TASK INSTRUCTIONS: Rewrite the stretch of lines from "Click the back arrow button" through "This screenshot has width=1566, height=792.", replacing "back arrow button" with "return button" and keeping everything else as it is.

GIVEN RECORDS:
********

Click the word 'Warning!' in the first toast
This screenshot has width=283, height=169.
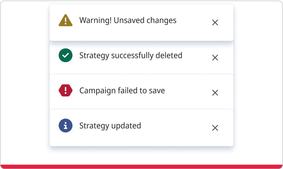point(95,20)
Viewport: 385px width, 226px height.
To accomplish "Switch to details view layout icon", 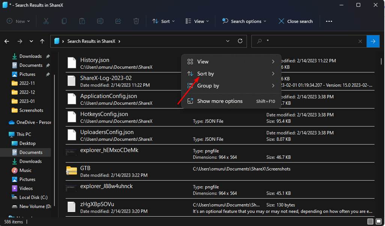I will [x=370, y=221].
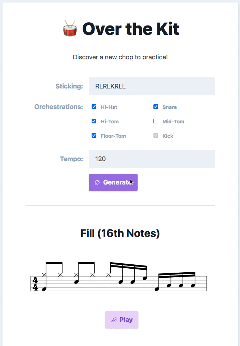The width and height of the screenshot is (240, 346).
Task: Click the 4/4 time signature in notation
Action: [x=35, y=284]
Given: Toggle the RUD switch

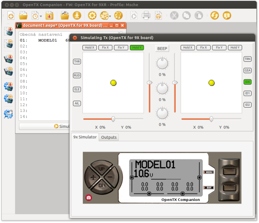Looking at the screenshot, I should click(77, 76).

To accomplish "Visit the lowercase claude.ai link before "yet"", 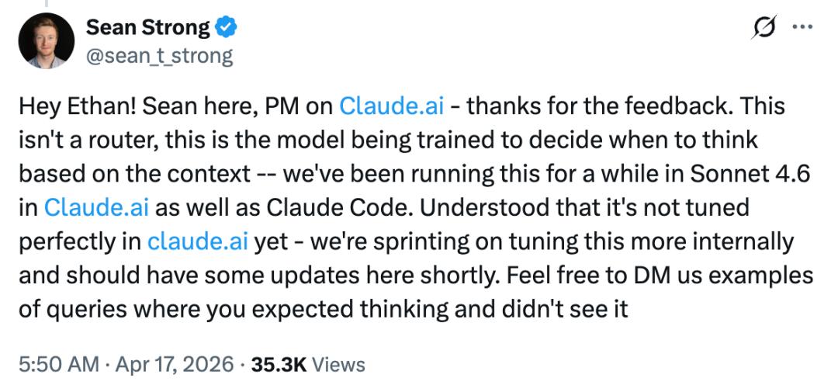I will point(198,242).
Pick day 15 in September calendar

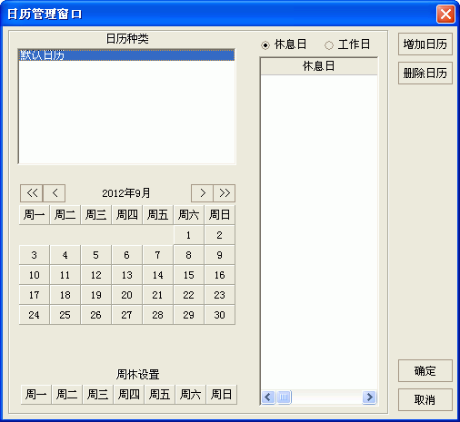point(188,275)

********

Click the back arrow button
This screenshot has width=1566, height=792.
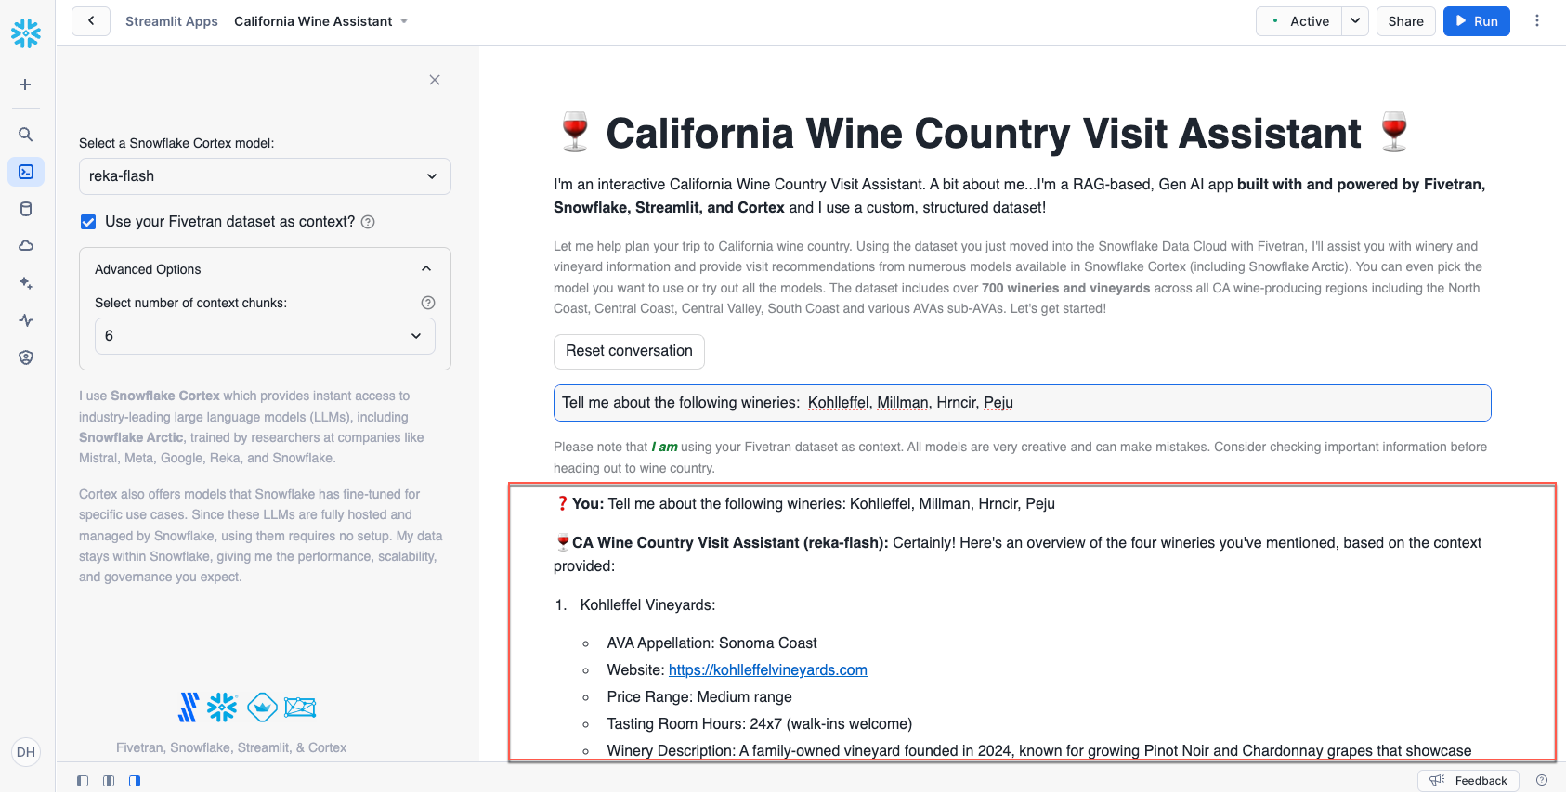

********

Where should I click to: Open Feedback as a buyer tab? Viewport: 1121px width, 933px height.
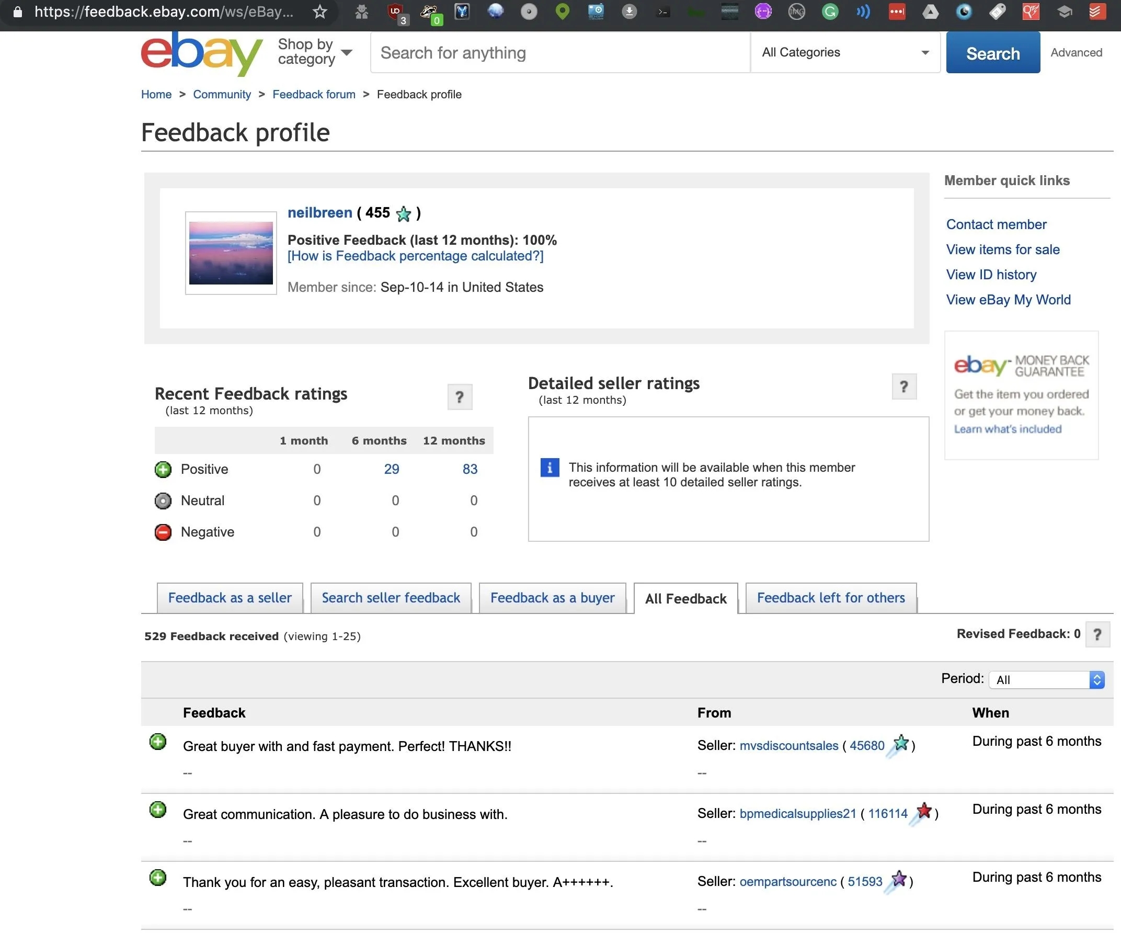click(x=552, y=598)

********

ANSWER TO THIS EXERCISE:
Click the return button
This screenshot has width=1566, height=792.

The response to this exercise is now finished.